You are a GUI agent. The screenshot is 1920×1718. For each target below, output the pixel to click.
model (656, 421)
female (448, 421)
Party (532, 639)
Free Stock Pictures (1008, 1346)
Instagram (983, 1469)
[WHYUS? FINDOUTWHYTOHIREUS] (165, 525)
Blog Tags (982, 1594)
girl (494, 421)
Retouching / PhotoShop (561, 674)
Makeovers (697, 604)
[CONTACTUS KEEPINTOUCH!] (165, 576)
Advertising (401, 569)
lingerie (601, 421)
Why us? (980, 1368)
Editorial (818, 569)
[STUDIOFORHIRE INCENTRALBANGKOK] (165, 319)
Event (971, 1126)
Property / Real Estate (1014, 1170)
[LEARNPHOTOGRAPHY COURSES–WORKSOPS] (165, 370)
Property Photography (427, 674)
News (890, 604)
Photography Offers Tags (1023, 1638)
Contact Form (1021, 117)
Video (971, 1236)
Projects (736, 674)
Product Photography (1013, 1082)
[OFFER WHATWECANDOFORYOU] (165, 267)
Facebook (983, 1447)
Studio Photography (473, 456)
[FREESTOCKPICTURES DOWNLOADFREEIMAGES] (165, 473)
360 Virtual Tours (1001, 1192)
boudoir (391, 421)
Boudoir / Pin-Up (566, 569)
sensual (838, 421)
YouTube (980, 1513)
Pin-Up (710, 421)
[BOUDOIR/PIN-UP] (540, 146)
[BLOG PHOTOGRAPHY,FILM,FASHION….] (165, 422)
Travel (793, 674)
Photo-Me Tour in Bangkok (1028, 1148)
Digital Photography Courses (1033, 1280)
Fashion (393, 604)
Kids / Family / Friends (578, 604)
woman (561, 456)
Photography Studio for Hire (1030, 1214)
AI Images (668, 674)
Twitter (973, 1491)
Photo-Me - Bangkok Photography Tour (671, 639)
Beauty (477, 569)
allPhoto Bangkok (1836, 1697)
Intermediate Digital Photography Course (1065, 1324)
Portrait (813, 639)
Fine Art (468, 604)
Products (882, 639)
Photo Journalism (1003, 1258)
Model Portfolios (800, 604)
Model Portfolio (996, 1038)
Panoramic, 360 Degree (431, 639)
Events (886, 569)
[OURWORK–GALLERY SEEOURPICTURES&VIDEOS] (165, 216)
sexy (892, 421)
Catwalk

____________________

**WORK TO BE COMPLETED**
Using the listing above, pick out each line that contains the word "Digital", then copy it.

**ANSWER SECTION**
Digital Photography Courses (1033, 1280)
Intermediate Digital Photography Course (1065, 1324)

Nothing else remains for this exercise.